Soon, Moti suggested they form a band with their kids, called “Rockinhaim.” Donna remembers, “It was such a crazy dream that came to reality.” The band wasn’t a “bid for fame, but strictly recreational.” As Alana told Spin, “Doing Rockinhaim was more of a fun family activity. People thought we were cute. It was never like a really serious thing.”
As Danielle explained to Vogue, “Dad played drums, Mom played guitar, Este played bass, and Alana played everything else.” She’s also said, “I think I always thought it was kind of cool [to play music with my parents]. Sometimes I would get embarrassed about song choices.” (The first song they learned was “Mustang Sally.”)
Rockinhaim played its first show at Canter’s Deli in Fairfax, Los Angeles. The sisters later recounted that “for their first ever show they played at a Jewish deli in Hollywood and were paid in matzah ball soup.”
As the sisters grew up, they started their own band in 2007. After they begin, Moti remembers, “we had to beg people to come” to their shows. They considered calling their band “The Bagel Bitches,” but eventually just went with their last name. And they weren’t worried about being visibly Jewish or Israeli; Este said in 2013, “The bottom line is that we are proud of who we are and we have no intention of hiding our background and identity.”
Sidenote: Their fans call themselves the bagel bitches.
They still lived with their parents in 2013 when they released their debut album, Days are Gone. As Rolling Stone writes, their parents’ living room holds a special magic for the sisters. “Over the years, the room had transformed into a practice space and recording studio, as their father Moti filled it with instruments and gear he’d purchased at estate sales and flea markets.” Este explained, “All of our band rehearsals until recently were in our living room, and we wrote every song in our living room.”

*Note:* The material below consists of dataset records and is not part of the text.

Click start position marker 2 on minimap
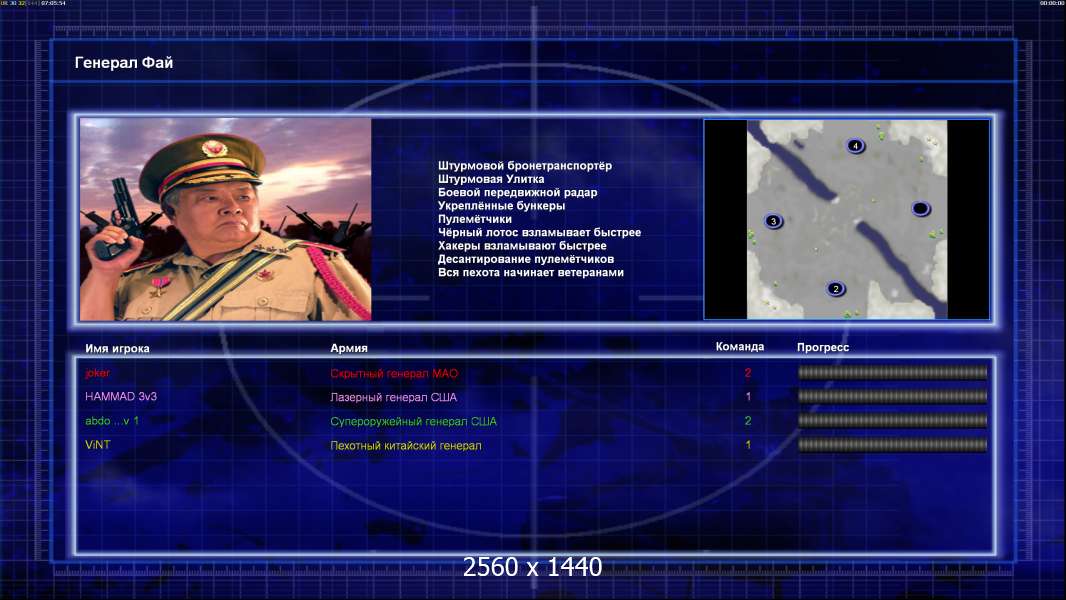Viewport: 1066px width, 600px height. pos(836,289)
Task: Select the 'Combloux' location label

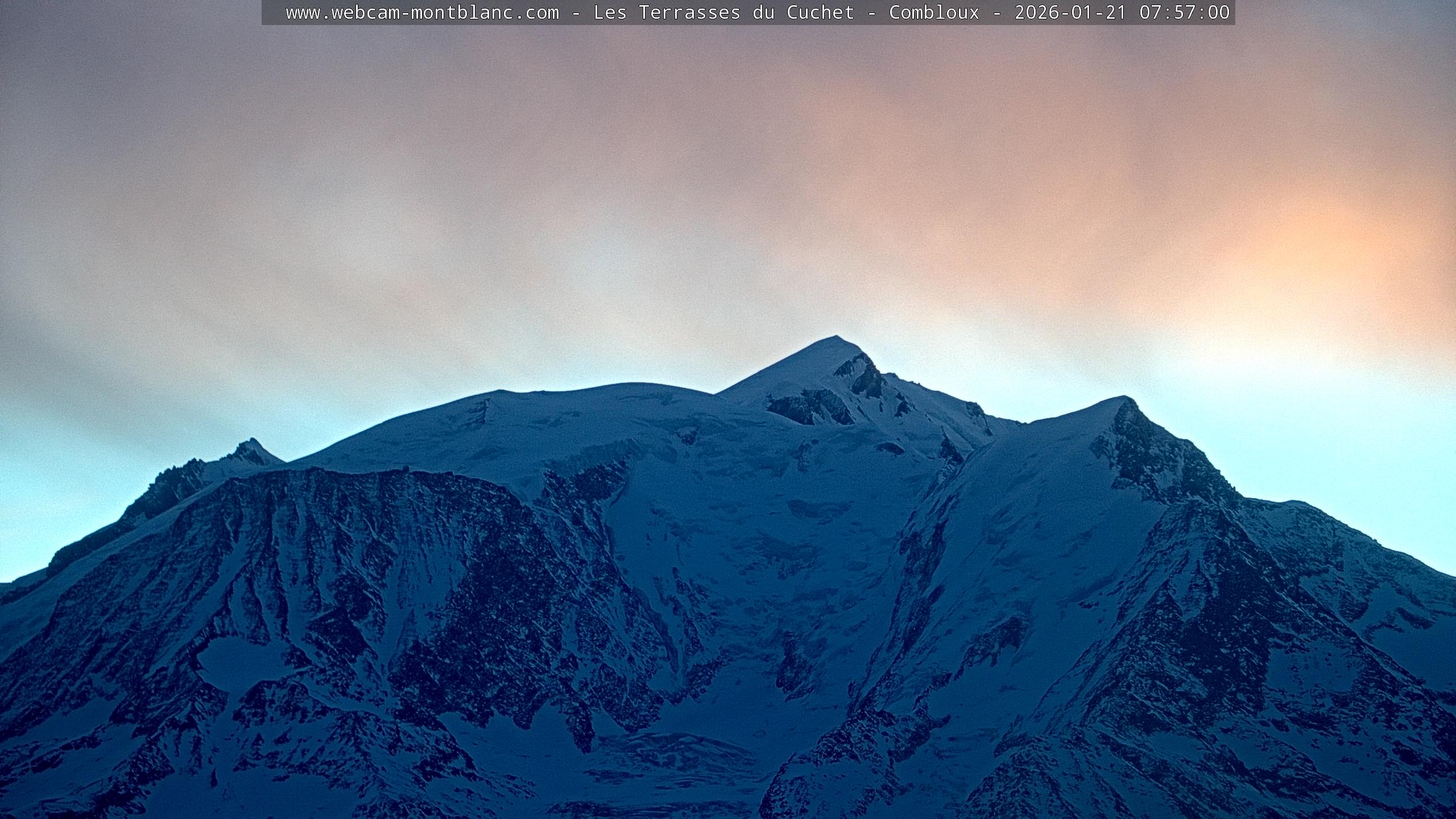Action: 934,13
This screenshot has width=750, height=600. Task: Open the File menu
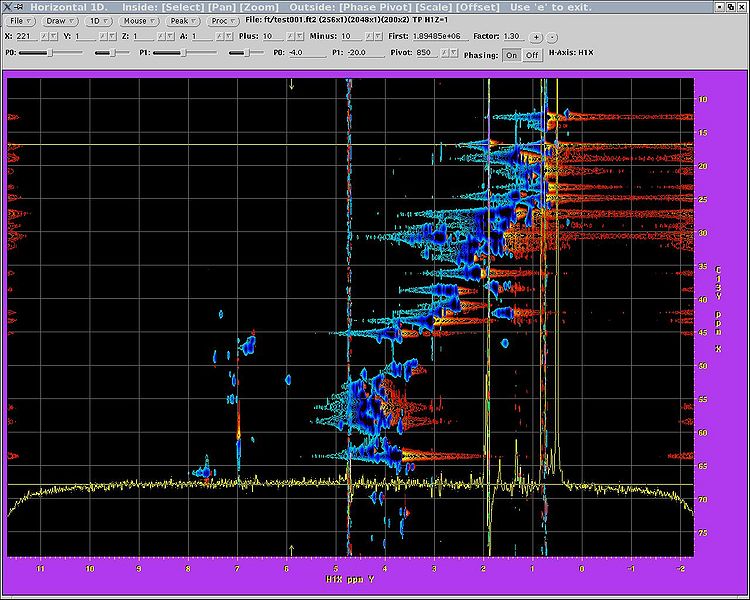coord(22,20)
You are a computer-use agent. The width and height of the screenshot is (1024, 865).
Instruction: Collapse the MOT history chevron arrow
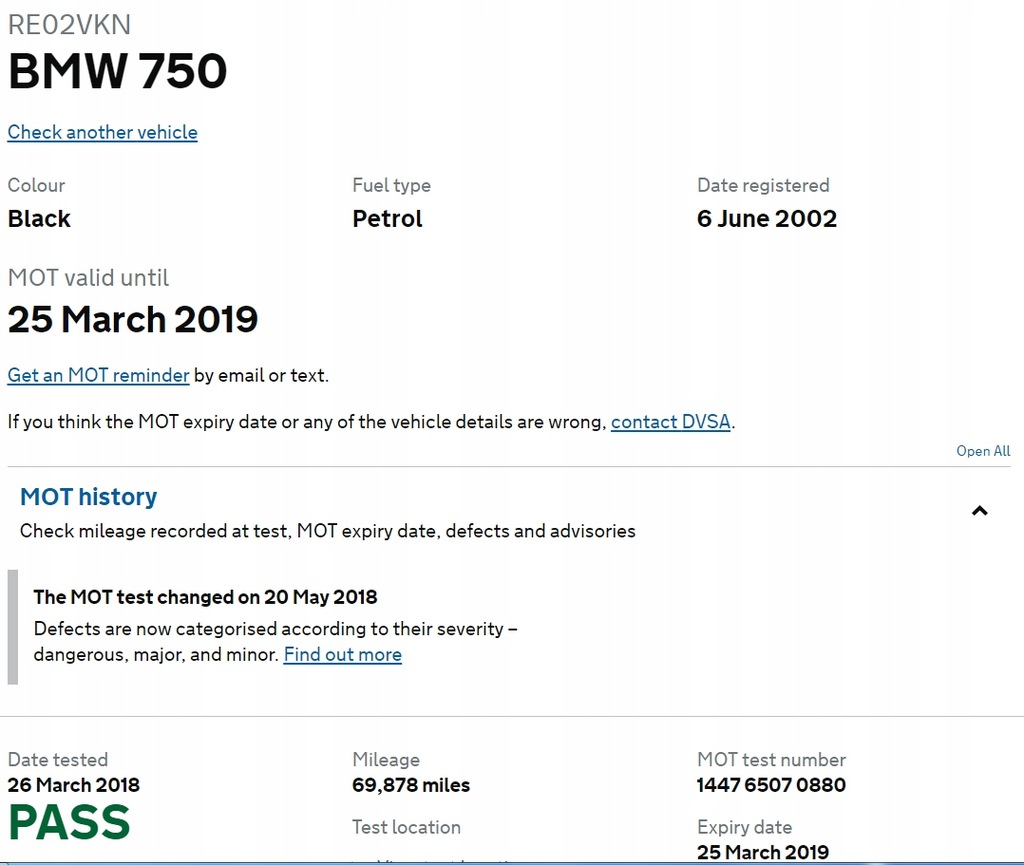(x=980, y=511)
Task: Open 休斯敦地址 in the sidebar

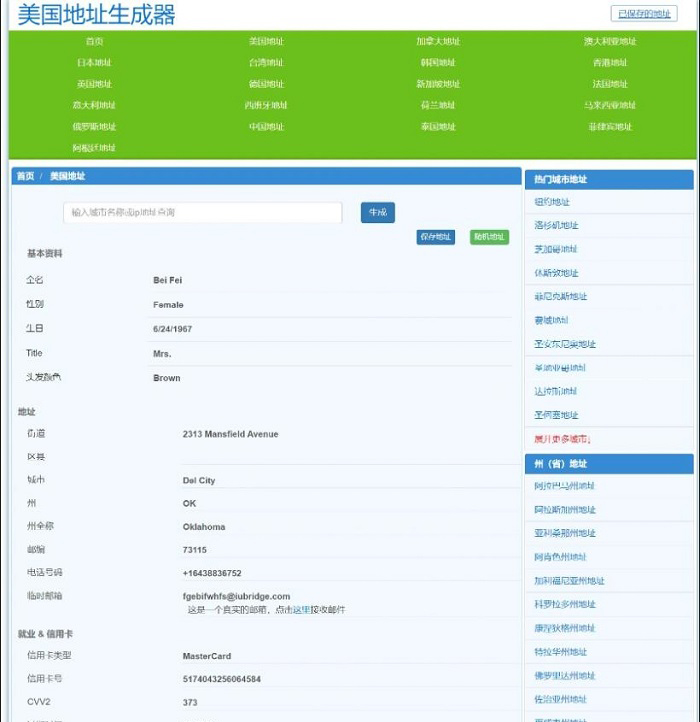Action: (x=556, y=273)
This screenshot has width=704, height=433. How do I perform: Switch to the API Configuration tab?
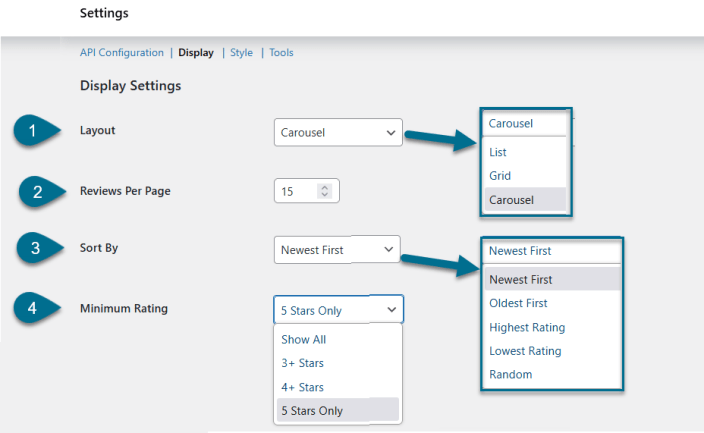(x=121, y=53)
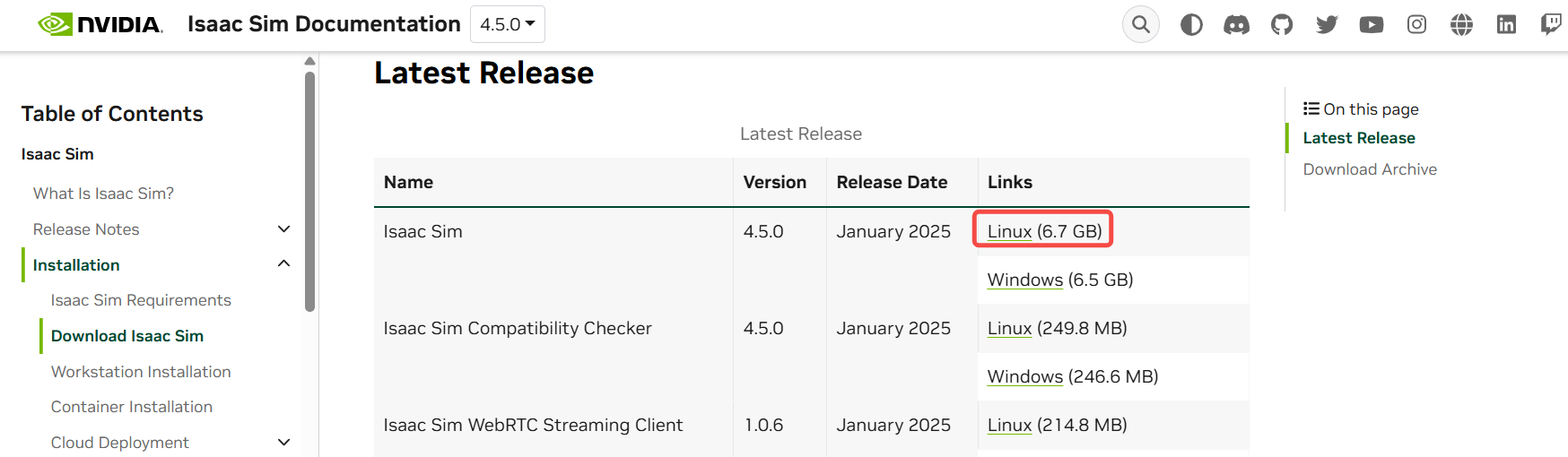Open the YouTube icon link
Screen dimensions: 1568x457
click(x=1372, y=24)
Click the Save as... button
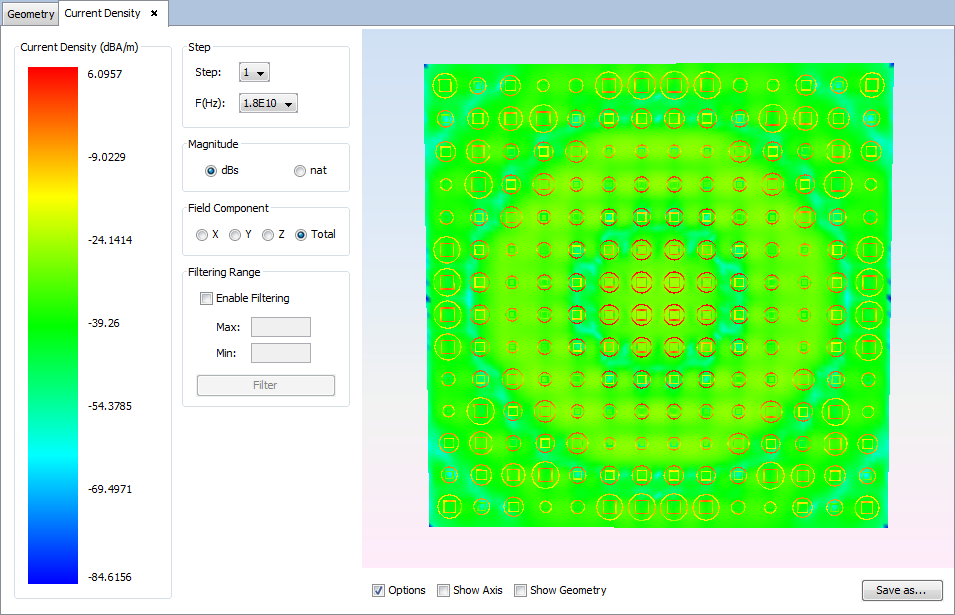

Their parents, of course, are such an important part of the sisters’ lives. As one profile from 2017 explains, Haim has “an unwavering and constant appreciation for their parents being cool and supportive when they were younger and even cooler now, with [Moti] and Donna joining them on tour during real estate lulls, where [Moti] kicks around a soccer ball with other bands and Donna making sure everyone has had enough to eat backstage, creates an impenetrably wholesome and polite comportment…”
Above all, their love and appreciation for their parents feels genuine. Este says, “Sometimes I think the bands we tour with like our parents more than they like us.”
Este told Buzzfeed that she couldn’t remember any Jewish female pop divas growing up: “Who was a hot, babe-in Jewish girl who was doing her thing? I can’t even recall. Am I blanking?” Yet, Este goes on to say, “it wasn’t a conscious thing that I sought out, to find a Jewish role model.” Conscious or not, for many young Jewish women now, the Haim sisters have become icons.